Transformer를 이해하고 구현해보자! (2)

저번 포스팅에서는 Transformer의 구성요소인 Positional Encoding, Multi-Head Attention, LayerNorm, Feed-Forward에 대해 알아보고 구현해보았습니다.

이번 포스팅에서는 저번 포스팅에 이어 Encoder와 Decoder를 구현한 뒤, 전체 모델인 Transformer를 구현해보겠습니다. 사실 구현에 필요한 핵심적인 부분은 모두 저번 포스트에서 다루었기 때문에 이번 포스트에서는 전에 구현한 클래스들을 이어붙이는 작업이 주를 이룹니다.

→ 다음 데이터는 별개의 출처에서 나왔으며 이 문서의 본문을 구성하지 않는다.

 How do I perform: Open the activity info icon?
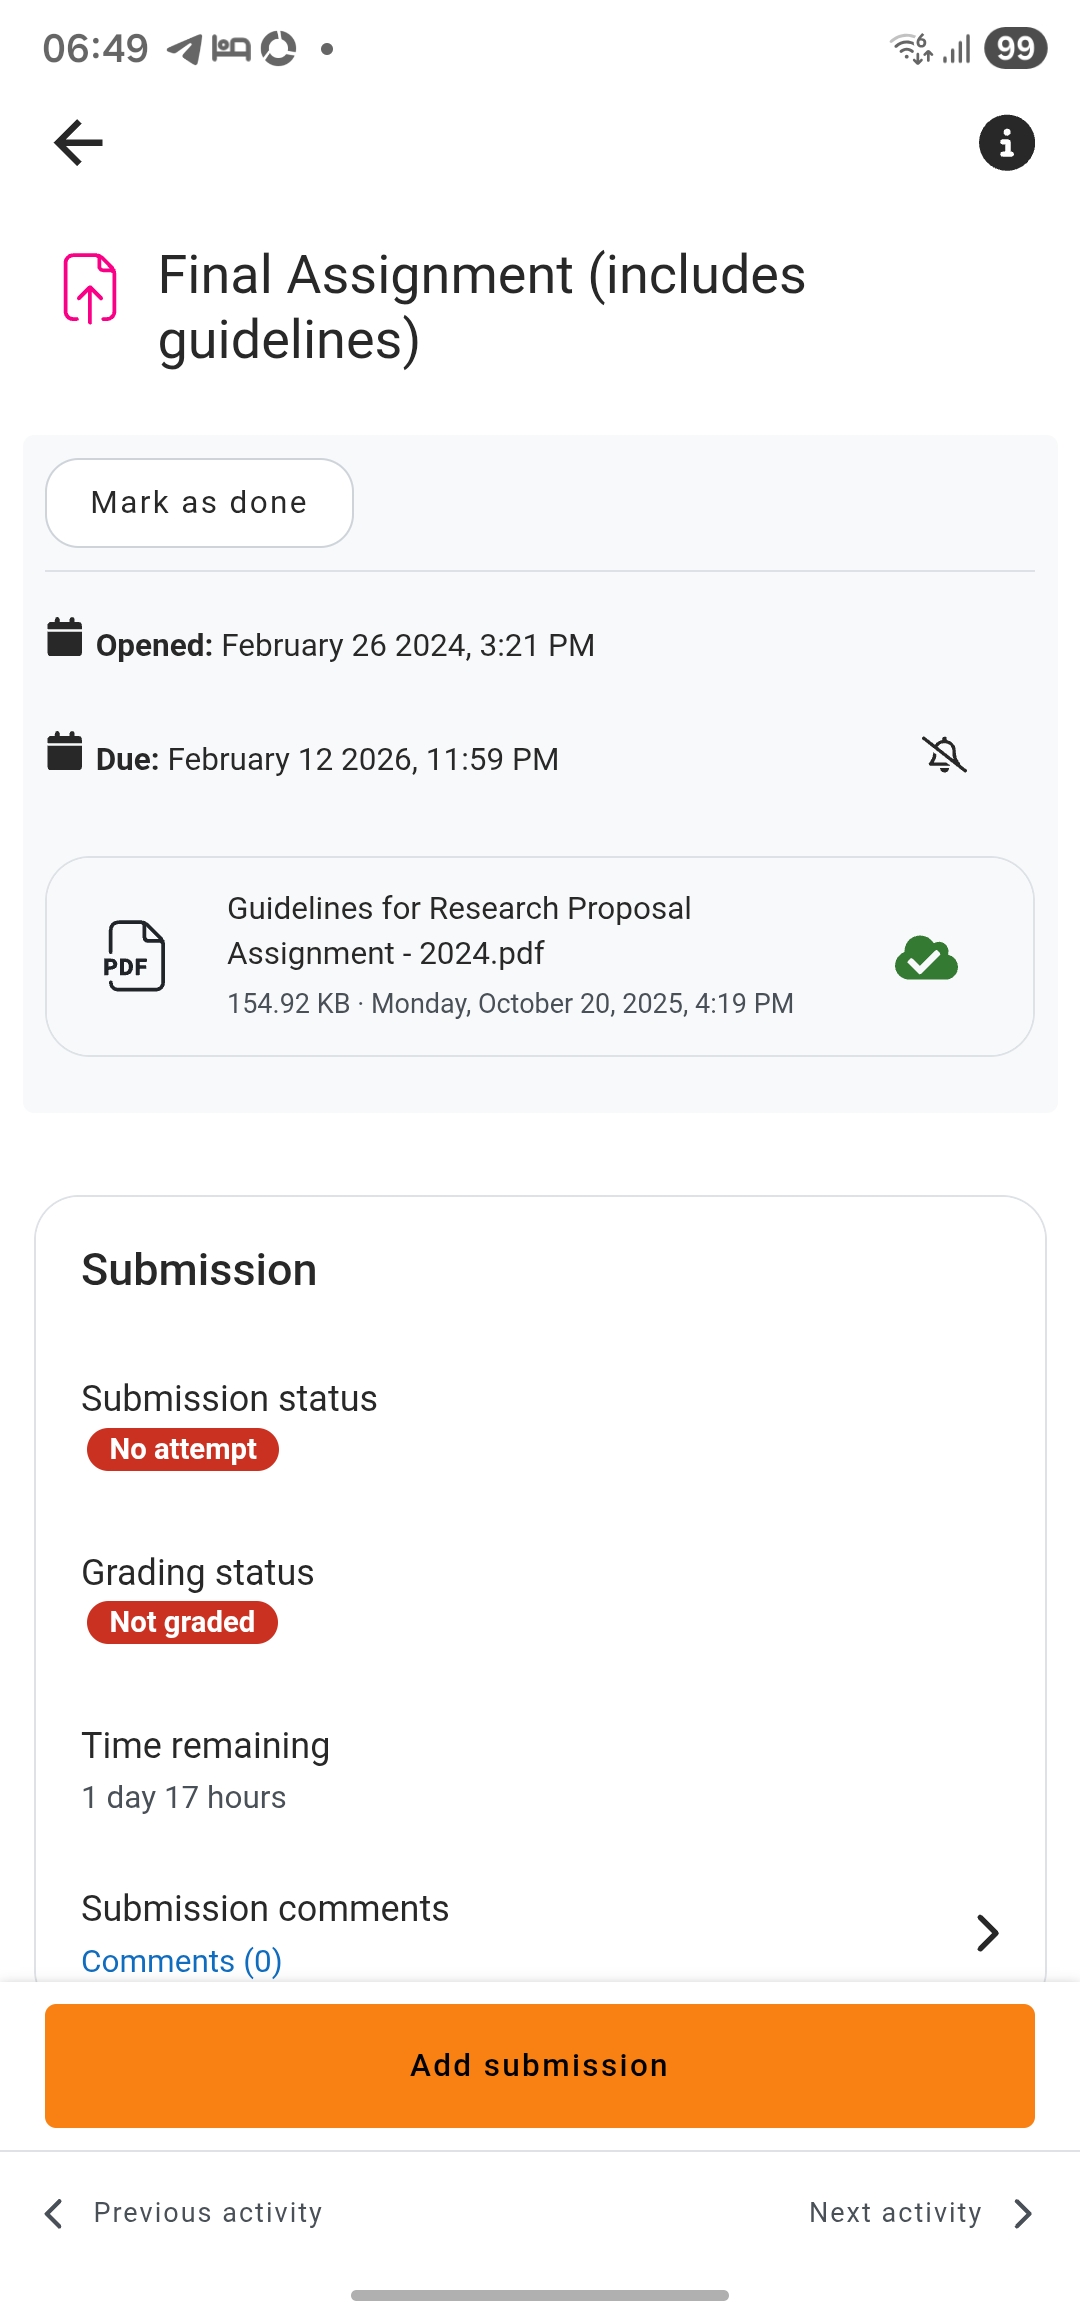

+) 다음 포스팅에서는 이번에 구현한 Transformer 모델을 이용하여 한-영 번역기 모델도 학습을 진행해서 결과도 한번 보도록 하겠습니다!

1. Encoder 구현하기

위 그림에서 빨간색 박스로 친 부분이 Encoder를 나타냅니다.

그림에서 볼 수 있듯이, Encoder Layer는 Multi-Head Attention -> Add&Norm -> Feed-Forward -> Add&Norm 순으로 네트워크가 이어지는 모습을 보여줍니다.

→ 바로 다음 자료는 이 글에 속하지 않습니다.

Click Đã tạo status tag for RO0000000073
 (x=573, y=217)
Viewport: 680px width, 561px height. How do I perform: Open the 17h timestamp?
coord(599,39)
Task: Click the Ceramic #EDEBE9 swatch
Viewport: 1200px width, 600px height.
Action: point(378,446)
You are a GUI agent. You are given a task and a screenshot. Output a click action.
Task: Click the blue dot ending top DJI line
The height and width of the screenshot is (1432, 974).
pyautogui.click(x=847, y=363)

또한 하나의 Encoder Layer를 사용하지 않고 그림에서는 N개의 Encoder Layer를 사용합니다.

따라서 구현시에는 하나의 Encoder Layer를 구현한 뒤 N개의 Encoder가 쌓여있는 Encoder를 구현하는 방식으로 구현할 수 있습니다.

각 코드의 라인별 주석을 보시면 구조를 이해하는데 도움이 될 것 같습니다.

1.1 Encoder Layer 구현 코드

아래 코드는 위의 그림을 기반으로 Encoder Layer를 구현한 코드입니다.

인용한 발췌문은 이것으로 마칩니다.